◆ Task statement: Edit the data below so that "screenshot" becomes "image" everywhere it appears, leaving every other part unchanged. Omit the pictures from your answer.
================================
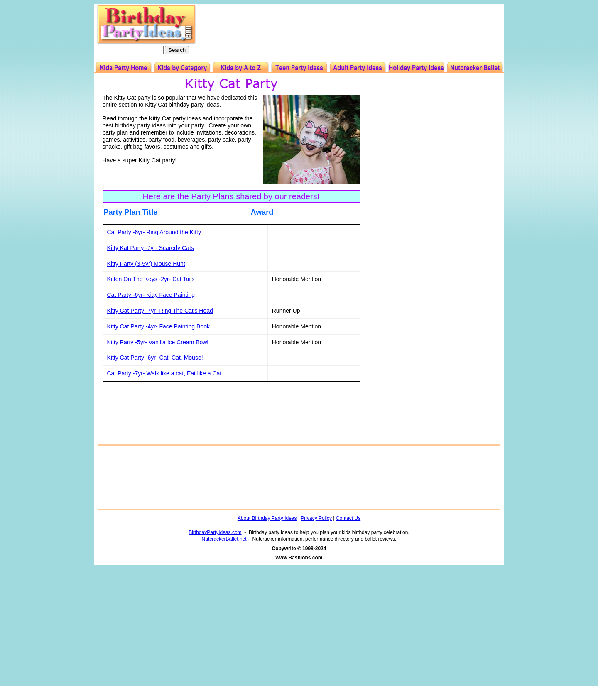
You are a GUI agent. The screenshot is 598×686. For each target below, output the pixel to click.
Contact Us (348, 518)
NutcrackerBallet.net (225, 539)
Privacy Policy (316, 518)
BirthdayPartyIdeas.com (215, 532)
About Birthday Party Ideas (267, 518)
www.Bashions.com (299, 558)
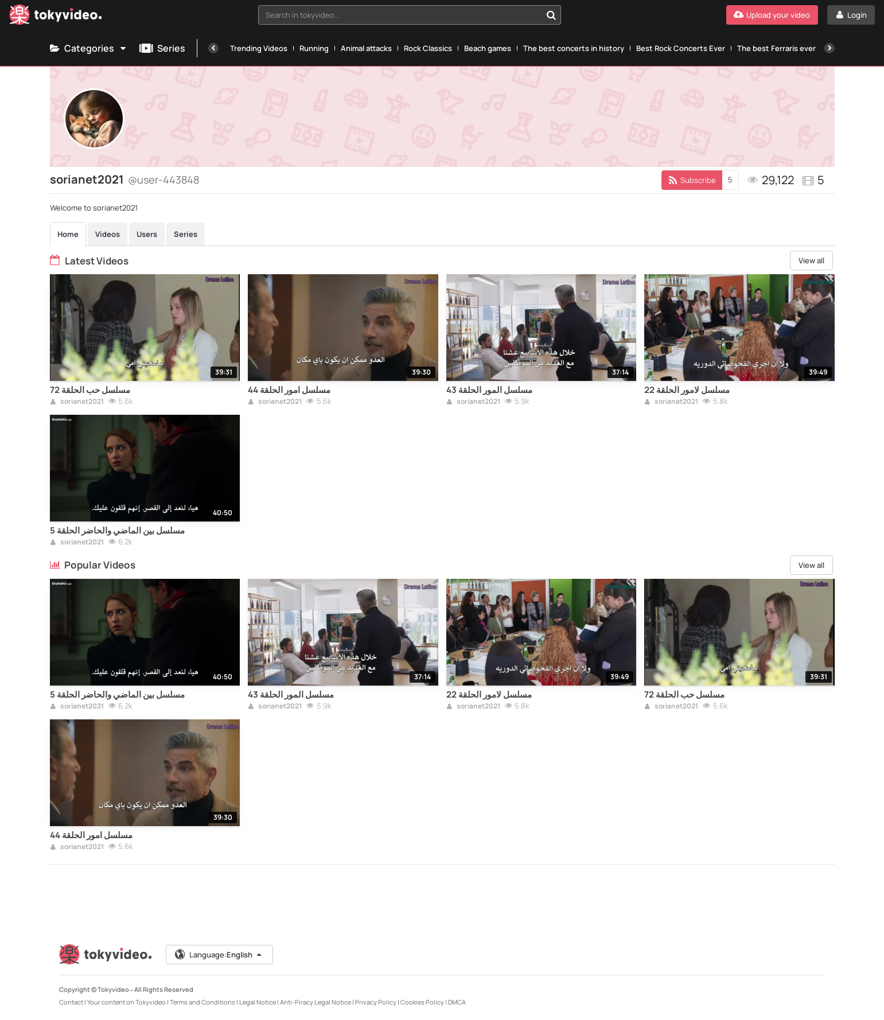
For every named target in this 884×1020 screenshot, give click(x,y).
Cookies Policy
================================
◆ Final result:
You are a GUI agent. The image is 598×686. For each target below, output the pixel to click.
Contact Us (348, 518)
NutcrackerBallet.net (225, 539)
Privacy Policy (316, 518)
BirthdayPartyIdeas.com (215, 532)
About Birthday Party Ideas (267, 518)
www.Bashions.com (299, 558)
For every named target in this 884×1020 image, give click(x,y).
Cookies Policy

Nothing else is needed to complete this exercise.